What Are You Really Looking For?
In the same report, some products are listed as “independent VNAs,” to differentiate third-party vendors from makers of PACS/RIS systems that have also, somehow, entered the VNA market. But I like to draw a sharp line between a VNA, which has limited utility to leverage data sitting in disparate (but mostly image-based) hospital systems, and an ICA, a vendor-neutral repository that can aggregate all data types throughout the hospital system.
VNAs and similar systems use application programming interfaces (APIs) to bring data from disparate systems to a common place. Think about an API as a tether, if you will, that links one system to another. But that tether must remain there for the data to be accessed. How many legacy systems does your hospital keep around (and pay to maintain) because you still need to access that data? 100? 200? More? While a VNA may help you access that data, it will do nothing to alleviate your need to maintain outmoded technology.

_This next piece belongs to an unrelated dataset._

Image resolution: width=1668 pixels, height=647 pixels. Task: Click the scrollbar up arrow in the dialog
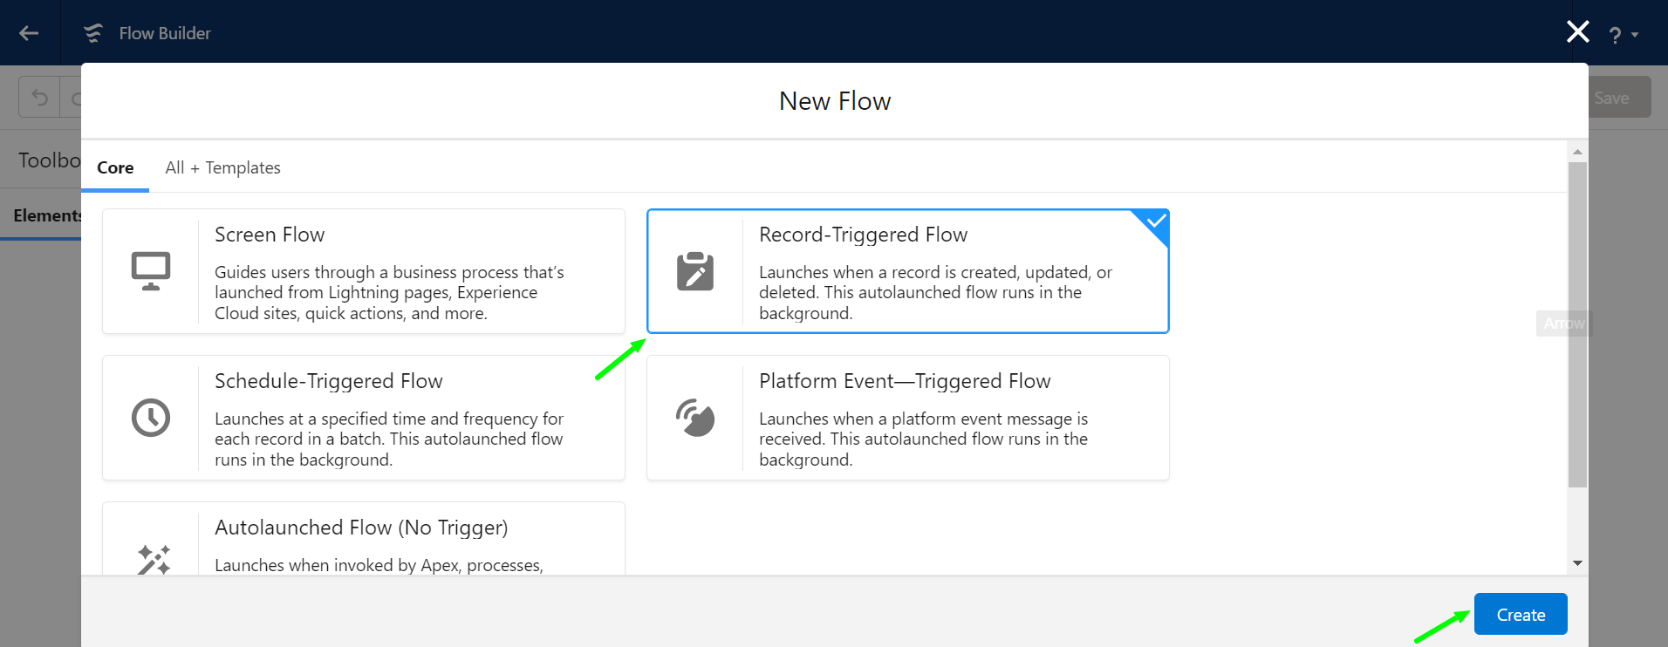1577,152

But an ICA can. Think about moving the data from that legacy system to a new platform where it can interact with other data using a common language that is not vendor dependent. Once the data has been moved to the vendor-neutral platform, there is no more need for that legacy system, which can save hospitals considerable money on maintenance contracts. Multiply one maintenance contract for one legacy system by the number of legacy systems your hospital has, and you begin to see the economies of scale.

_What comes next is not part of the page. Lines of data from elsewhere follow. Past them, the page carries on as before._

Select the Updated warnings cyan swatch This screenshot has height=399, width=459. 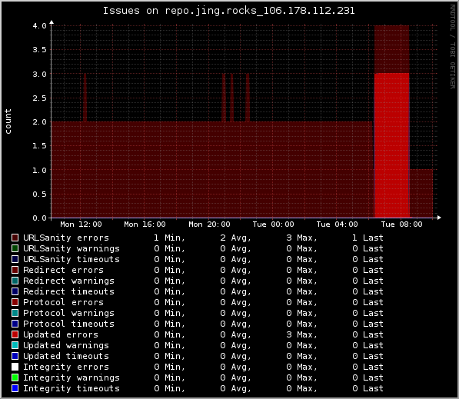(x=15, y=345)
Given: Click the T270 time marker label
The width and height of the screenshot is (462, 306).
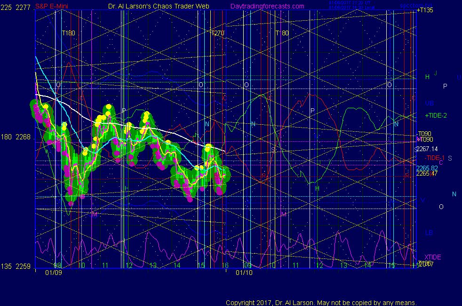Looking at the screenshot, I should click(x=217, y=33).
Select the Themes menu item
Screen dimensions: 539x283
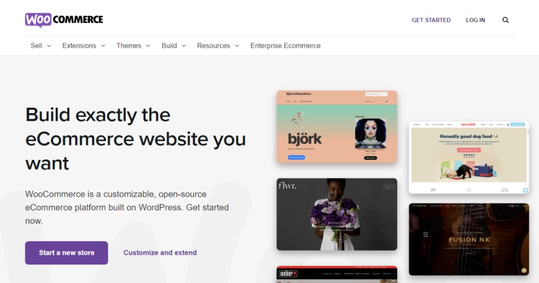point(129,46)
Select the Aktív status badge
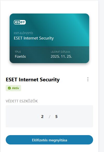Screen dimensions: 104x152 tap(13, 88)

The North American market is the largest for VNAs and IEs overall, according to IHS Technology, but installations in Europe tend to be larger because of the preponderance of single-payer healthcare. Finland, for example, is in the market for a common, interoperable data repository to serve the entire country except for Helsinki. Canada also has embraced an interoperable technology framework among its provinces to facilitate the flow of data among providers. The UK, with the recent ending of the National Programme for IT (NPfIT) has also had a surge of activity as they replace or renegotiate their PACS and RIS contracts – many implementing VNAs to facilitate their plans for inter-departmental image sharing as well as between regional healthcare providers.
In today’s U.S. healthcare environment, with federal and private payers pushing alternative care and reimbursement models that reward quality outcomes over volume, providers must understand their patients better. That understanding starts with the data on each patient, each test or image, each diagnostic code and each facility.
It’s a mind-numbing amount of raw data that means nothing if can’t be related to similar data across many different hospital systems. Analytics is an industry buzzword, as software vendors strive to help hospitals and providers hear what the data is saying among all the noise. Tying systems together with APIs is just an interim step to what hospitals and other providers truly need – an independent clinical archive that stores and standardizes the data, enabling data sharing through a common language to give hospitals the analytics they need while allowing facilities to sunset outdated technology.
ICA – it’s the only acronym you need to remember when thinking about how to make sense of your data.